Umm, the thing that jumped out at me with your test, more than ANYTHING else is that you didn't seal it up well. It should work (not the best, but) with only the brick riser, assuming no hidden bottlenecks . Each part of the stove needs to be well isolated from the rest, if there are leaks it'll kill the action better than most other things.

Now I'm going to stray from the topic a bit. Feel free to PM me rather than reply here.

I'm doing this outside in the family sandbox. And the weather is here in mid-Alberta is getting cool fast. The project is going to have to move inside pretty soon. At that point, comparison of barrel/barrel-less will become much harder. In all honesty, I'm not that interested in comparing the two configurations, and just want to confirm the safety of the stove for myself (and wife).

Anything I do is going to have to come apart again before being assembled in its final location. So I have to ask: Are clay-sand mortared bricks difficult to disassemble? Is clay-sand mortar easier to clean off bricks than very old lime mortar?

It's easier to take off than lime.

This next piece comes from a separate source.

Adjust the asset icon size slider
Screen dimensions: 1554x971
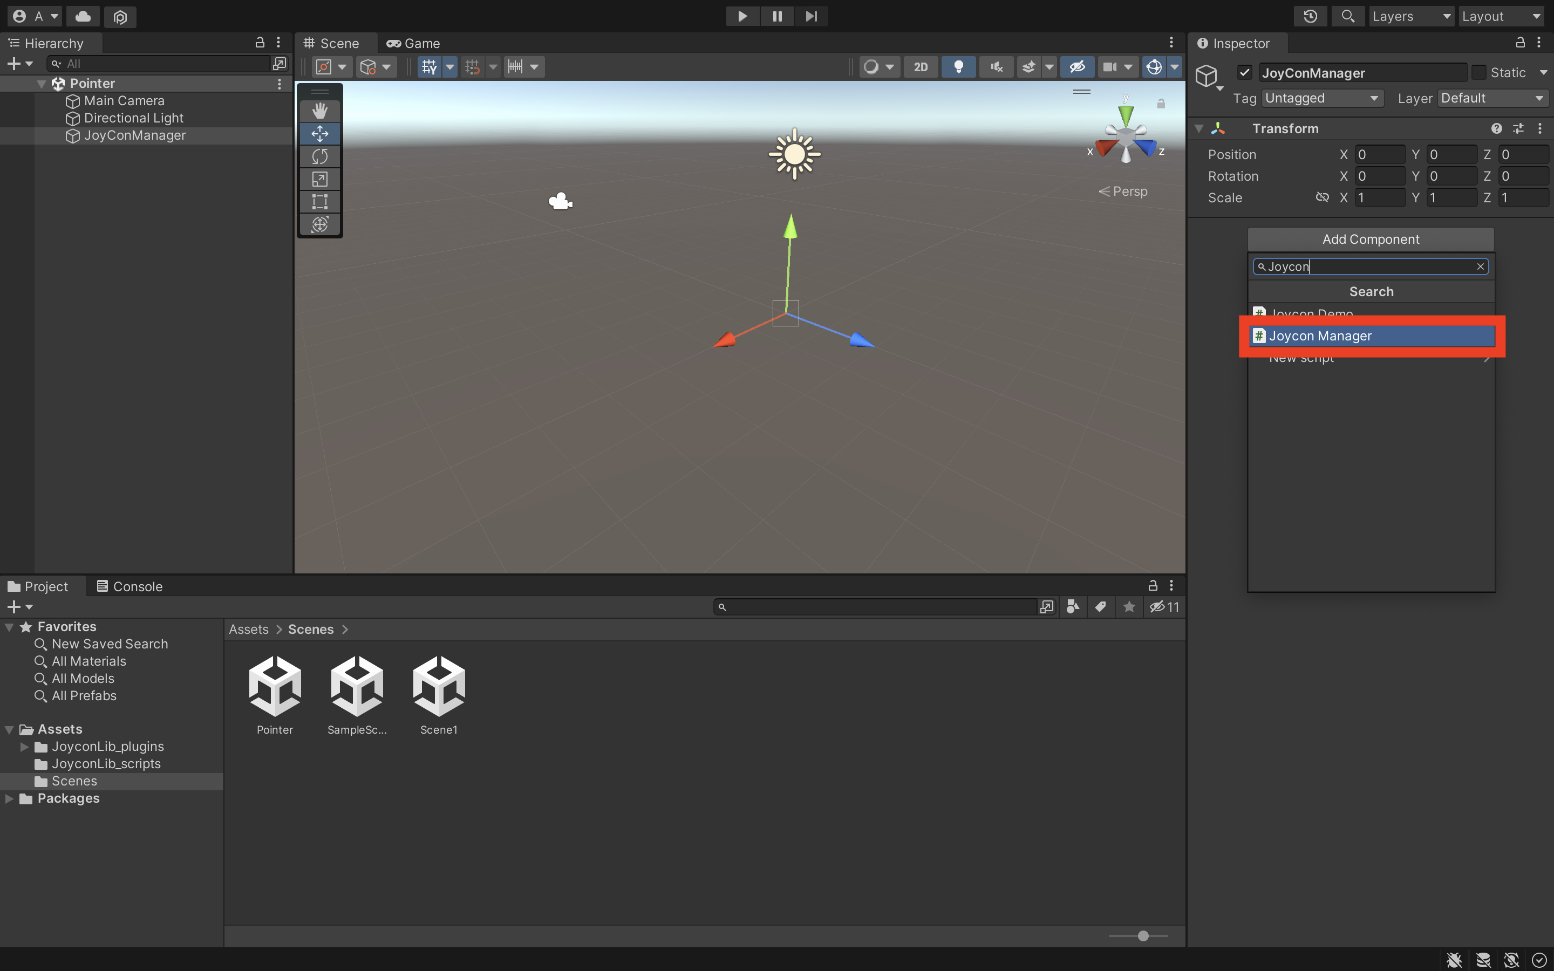coord(1143,936)
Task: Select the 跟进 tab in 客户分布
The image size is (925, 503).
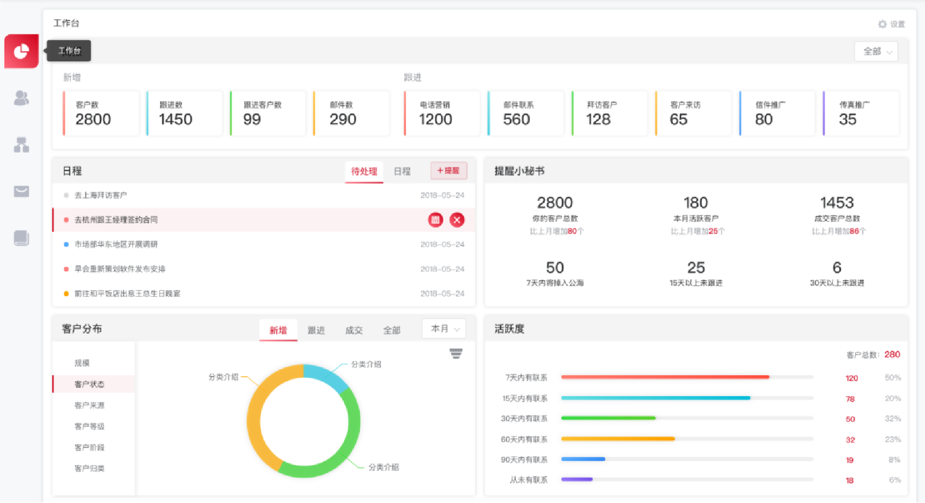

Just scrape em with your mortaring trowel or wash em off in a bucket (I wouldn't do that in freezing weather, at least bring em in and dry em before use.)
Remember, mortar is for holding the bricks apart, NOT for sticking them together. Use just enough to fill in the differences between the brick, no more. I usually just dip the bricks in clay slip and stick em down. I'll then try to wiggle them, if they do I'll slick a little bit of mortar in the low spot and squish into place. Lately I've been mixing slip with screened wood-ash to make the mortar.